Krawall ist vorprogrammiert, denn weite Teile des Einzelhandels und der Gastronomie betrachten die von der Stadt geplante "Ruhige Stadt" als kontraproduktiv für ihre Unternehmen. Seit 20 Jahren hält Arena seine Lokale in der "Greth" täglich geöffnet- und schließt jetzt im kommenden Januar zum ersten Mal das "Allegretto" für 3 Wochen. Der Grund ist zwar eine Renovierung, aber Pino Arena sagt: "Wenn die Stadt ein reiner Saisonbetrieb werden soll, dann mache ich mit, und überlege mir in dieser Zeit auch, wie es überhaupt weitergehen soll, möglicherweise mache ich ab 2023 auch eine monatelange Winterpause, dass ist absolut kein Problem für mich." Das ist insofern sehr spannend, denn Arena, der am See entlang 13 Lokale betreibt, ist eine Art Seismograph für gastronomische Aktivitäten. Macht er es vor ziehen andere nach, kann vermutet werden. Viele Lokale entlang der Seepromenade und die Eiscafés der Altstadt haben ohnehin eine Winterpause, meist von Ende Oktober bis März. Dann kommen sie wieder: Die Gäste aus dem Großraum Stuttgart, Böblingen, Sindelfingen, ganz Ulm ist am See, und natürlich Biberach und Balingen, und dazu kommen die Feriengäste die von weit her anreisen, zusätzlich zu den Tagesausflüglern. Überlingen wird überschwemmt mit Menschen, aber auch mit Autos. Doch was macht die "Überlingerin" und der "Überlinger" im Winter? Aktuell können die "Buchinger-Gäste" zusammen mit den Einheimischen bei Sonnenschein auch im Winter ihren Cappuccino direkt am See im Allegretto genießen, wie lange noch? Arena ist sich sicher: "Wenn das hier alles Anlieger-Straßen werden ist es aus, schon jetzt fahren viel weniger Leute durch die Stadt, sie verweilen dann auch nicht mehr kaufen was oder holen etwas ab, und Motorradfahrer kommen auch nicht mehr auf einen Kaffee vorbei."

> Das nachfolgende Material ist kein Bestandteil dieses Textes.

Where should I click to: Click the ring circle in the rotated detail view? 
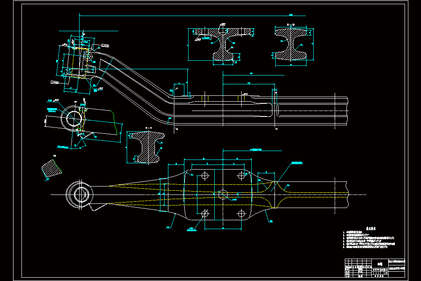pyautogui.click(x=72, y=119)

Ganz anders sieht das Gemeinderat Herbert Dreiseitl, er sitzt für die Fraktion B´90- die Grünen am Überlinger Ratstisch und ist Anwohner der Hofstatt. "Überlingen verkehrsberuhigt zu machen entlastet gerade in den intensiven Sommermonaten die Innenstadt von dem starken Durchgangsverkehr. Das ist das langfristige Ziel, der seit 1975 laufenden Debatte, und sie wird wohl auch noch weiter gehen. Ich erinnere mich noch an die damalige Debatte um die Hofstatt, die früher einmal ein Parkplatz war. Obwohl wir ein Kurort sind, haben wir eine derartig schlechte Luftqualität durch den Verkehr."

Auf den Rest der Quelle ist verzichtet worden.